Fixing abandoned properties through the courts
Conservatorship has emerged as a tool for fighting blight that appeals to the land bank’s critics. A group of community organizations and real estate professionals have turned to the Abandoned and Blighted Property Conservatorship Act in hopes of securing control of 75 city-owned properties. This 2008 Pennsylvania law allows groups or individuals to file petitions for conservatorship in their County Common Pleas Court.
Conservatorship applies to properties with buildings that are in disrepair, dangerous and not recently occupied or purchased. The court appoints a conservator and oversees their plans and repairs.
Eventually, a conservator may become the owner or sell the property. The 2021 petitions by Wholesale Properties LLC and other groups (later consolidated into one case) are making waves because conservatorship is normally used for privately owned properties, not municipalities.
In March 2021, Pennsylvania’s Senate Democratic Policy Committee hosted a virtual hearing that examined the conservatorship law, which was last amended in 2014. PublicSource reported that Sen. Katie Muth, D-Chester, Montgomery and Berks counties said despite the law’s original intent, it “has also been criticized for taking away the due process of property owners, allowing land developers to obtain properties cheaply, making a profit and gentrifying neighborhoods in the process.”
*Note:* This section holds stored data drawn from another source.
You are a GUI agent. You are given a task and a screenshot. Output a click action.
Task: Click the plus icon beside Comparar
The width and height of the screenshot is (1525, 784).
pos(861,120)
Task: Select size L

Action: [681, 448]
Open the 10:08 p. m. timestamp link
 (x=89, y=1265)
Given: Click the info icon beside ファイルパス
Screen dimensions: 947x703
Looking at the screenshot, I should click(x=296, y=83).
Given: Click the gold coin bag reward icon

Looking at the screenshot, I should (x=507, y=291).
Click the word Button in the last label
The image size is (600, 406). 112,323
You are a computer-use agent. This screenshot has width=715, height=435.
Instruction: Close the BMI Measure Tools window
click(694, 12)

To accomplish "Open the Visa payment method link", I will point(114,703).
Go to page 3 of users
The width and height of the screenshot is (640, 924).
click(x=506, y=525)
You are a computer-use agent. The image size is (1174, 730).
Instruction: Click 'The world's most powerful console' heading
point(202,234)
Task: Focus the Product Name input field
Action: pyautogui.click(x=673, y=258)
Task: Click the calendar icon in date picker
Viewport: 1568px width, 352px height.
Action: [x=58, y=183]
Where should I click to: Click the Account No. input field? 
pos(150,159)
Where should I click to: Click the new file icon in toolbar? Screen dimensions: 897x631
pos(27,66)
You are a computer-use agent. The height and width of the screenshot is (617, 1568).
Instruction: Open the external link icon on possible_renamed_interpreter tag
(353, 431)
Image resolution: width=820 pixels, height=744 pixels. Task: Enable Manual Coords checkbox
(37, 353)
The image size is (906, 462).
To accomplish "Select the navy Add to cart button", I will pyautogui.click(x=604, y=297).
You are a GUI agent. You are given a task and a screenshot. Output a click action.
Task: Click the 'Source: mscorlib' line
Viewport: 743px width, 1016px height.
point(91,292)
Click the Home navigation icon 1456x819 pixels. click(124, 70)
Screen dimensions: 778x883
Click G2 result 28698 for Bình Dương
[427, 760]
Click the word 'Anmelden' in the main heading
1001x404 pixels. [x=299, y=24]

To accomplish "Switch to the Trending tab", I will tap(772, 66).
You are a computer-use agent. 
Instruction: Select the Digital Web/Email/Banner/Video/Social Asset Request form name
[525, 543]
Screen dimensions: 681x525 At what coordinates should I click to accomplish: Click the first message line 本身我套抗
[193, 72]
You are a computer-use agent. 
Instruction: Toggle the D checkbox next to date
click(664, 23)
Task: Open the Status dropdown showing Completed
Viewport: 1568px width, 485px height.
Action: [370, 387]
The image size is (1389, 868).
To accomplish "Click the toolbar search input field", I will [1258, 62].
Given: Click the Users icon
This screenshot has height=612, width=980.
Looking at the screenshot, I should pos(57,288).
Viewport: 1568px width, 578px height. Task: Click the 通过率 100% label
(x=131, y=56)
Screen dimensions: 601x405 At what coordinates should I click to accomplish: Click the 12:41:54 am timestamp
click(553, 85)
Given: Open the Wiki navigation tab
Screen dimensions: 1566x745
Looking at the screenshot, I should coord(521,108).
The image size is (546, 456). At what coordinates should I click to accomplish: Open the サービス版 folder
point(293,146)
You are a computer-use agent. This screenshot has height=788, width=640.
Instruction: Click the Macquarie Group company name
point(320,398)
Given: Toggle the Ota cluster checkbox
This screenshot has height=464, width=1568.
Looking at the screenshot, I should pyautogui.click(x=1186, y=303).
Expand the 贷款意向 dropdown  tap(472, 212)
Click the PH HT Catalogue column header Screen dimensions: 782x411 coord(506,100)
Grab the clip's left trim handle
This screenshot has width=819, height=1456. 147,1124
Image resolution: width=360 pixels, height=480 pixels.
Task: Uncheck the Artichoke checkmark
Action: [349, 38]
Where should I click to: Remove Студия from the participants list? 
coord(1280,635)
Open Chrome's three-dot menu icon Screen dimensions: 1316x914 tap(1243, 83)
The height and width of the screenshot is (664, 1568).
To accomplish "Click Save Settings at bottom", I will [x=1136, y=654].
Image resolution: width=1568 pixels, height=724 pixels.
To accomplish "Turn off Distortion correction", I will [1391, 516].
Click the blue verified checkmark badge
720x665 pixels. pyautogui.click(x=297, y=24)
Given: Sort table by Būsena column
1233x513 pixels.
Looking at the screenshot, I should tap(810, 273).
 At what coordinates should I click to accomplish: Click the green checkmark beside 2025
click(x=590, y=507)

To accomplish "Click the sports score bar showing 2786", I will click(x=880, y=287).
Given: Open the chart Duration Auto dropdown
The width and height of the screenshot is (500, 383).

A panel of experts at the hearing suggested ways to close loopholes that attract what Duquesne University law professor Joe Sabino Mistick called “predatory nonprofits” that transfer properties under their conservatorship to for-profit ventures.
Nonprofits do have more leeway than individual residents under the conservatorship law. For example, a resident must live within 2,000 feet of the property to qualify for conservatorship, while nonprofits based in Allegheny County can petition for conservatorship of any property in the county as long as it meets conservatorship criteria.
For now, Pittsburghers must continue to deal with distressed properties in their neighborhoods on a case-by-case basis.
Mr. McCafferty had this advice for would-be buyers of abandoned properties: “Just keep going at it. If I were younger, I would have.”
Ziggy Edwards is a resident of Four Mile Run and a regular contributor to The Homepage. She is pursuing conservatorship of a nearby property with the help of attorney Wayne Cobb II.